Recent research performed on volunteers and patients suggested that diet, health, and basal metabolic rates (BMR) are factors controlling the bodily Zn isotope compositions (isotopic homeostasis). However, our poor understanding of the variability of Zn distribution among the different organs and fluids of the human body, and the ensuing isotope fractionation, limits the use of this isotopic system as a typical diagnostic tool for cancers and for past hominin diet reconstructions. Using box model calculations, we investigated the dynamics of Zn isotope variability in blood and other body tissues as well as the consistency of the hypothesis of heavy Zn isotope accumulation through time in the human body. We compare the results of the model with data obtained from control feeding experiments and from archeological samples.

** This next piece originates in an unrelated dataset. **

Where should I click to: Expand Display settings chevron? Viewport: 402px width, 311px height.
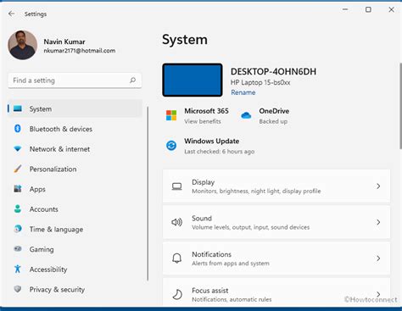pos(378,186)
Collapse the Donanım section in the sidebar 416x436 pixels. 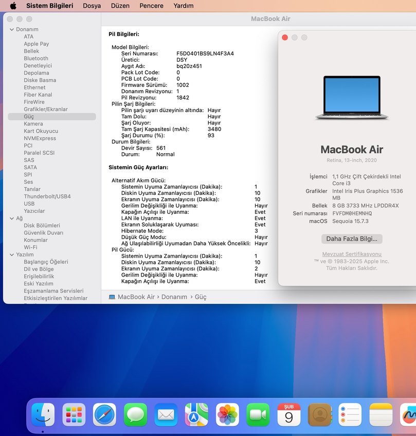tap(11, 29)
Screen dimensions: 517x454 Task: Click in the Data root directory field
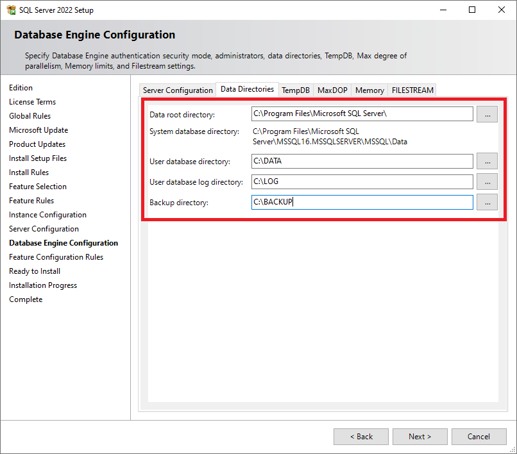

Model simulations indicate that the absence of an aging drift in non-circumpolar populations cannot be explained by their lower BMR. We argue that the drift observed in the blood of a circumpolar population results from a differential diet between young and older individuals in this population. When applied to the δ66Zn measured in blood, bones, or teeth, the present box model also offers insight into the isotope composition of the human diet, and therefore into its nature. Applying the model to isotopic observations on the remains of past hominins is a promising tool for diet reconstruction.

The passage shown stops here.